Officially it is a remake of Paths to Paradise, a 1925 silent comedy starring Raymond Griffith, inasmuch as both are based on the same play, The Heart of a Thief by Paul Armstrong. However, the storyline was almost entirely reworked, to the extent that the two films have almost nothing in common apart from a few sight gags and a party sequence in which a valuable necklace is the target of the thieves.

The movie was originally offered to Bob Hope, then under contract to Paramount. He refused to do it unless he could make one film per year outside Paramount. The studio refused and Hope was put on suspension. The part was given instead to Eddie Bracken. (Hope and Paramount would eventually resolve their differences and sign a new seven-year contract.)
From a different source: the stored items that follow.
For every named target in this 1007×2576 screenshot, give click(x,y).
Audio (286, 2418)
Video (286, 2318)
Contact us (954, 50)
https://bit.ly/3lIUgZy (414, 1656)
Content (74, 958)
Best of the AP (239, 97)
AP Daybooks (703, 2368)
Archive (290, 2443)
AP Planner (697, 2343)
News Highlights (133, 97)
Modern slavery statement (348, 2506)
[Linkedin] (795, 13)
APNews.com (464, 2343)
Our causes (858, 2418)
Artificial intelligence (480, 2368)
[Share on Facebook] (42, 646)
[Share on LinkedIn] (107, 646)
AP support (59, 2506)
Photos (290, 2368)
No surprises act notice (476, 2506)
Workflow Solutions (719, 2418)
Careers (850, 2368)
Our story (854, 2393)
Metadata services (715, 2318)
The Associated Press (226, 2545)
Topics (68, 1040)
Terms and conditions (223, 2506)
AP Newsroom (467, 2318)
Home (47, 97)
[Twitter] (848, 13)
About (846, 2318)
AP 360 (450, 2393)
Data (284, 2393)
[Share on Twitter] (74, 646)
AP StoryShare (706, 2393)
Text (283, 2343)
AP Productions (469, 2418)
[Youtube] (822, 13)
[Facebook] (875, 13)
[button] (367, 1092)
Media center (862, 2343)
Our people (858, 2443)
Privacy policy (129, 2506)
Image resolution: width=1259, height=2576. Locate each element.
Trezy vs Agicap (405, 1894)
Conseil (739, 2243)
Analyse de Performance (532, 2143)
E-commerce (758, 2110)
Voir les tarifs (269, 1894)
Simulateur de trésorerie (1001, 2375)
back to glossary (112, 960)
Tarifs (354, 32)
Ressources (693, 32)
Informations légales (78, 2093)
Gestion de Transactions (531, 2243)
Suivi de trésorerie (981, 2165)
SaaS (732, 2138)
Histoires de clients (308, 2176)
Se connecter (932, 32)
Filming started 20 November 1944. The part was a favorite of Lake's because it represented a change of pace for her ("it's a comedy, rather what Carole Lombard used to do") and she liked working with George Marshall, calling him "splendid... he's lots of fun, acts out the scenes himself," she said.

==Reception==
Diabolique said "this is the sort of movie that should have been great fun but just isn’t; Bracken flails about, Lake is dull and lacking sexiness, and together they lack the chemistry of, say, Bob Hope and Paulette Goddard."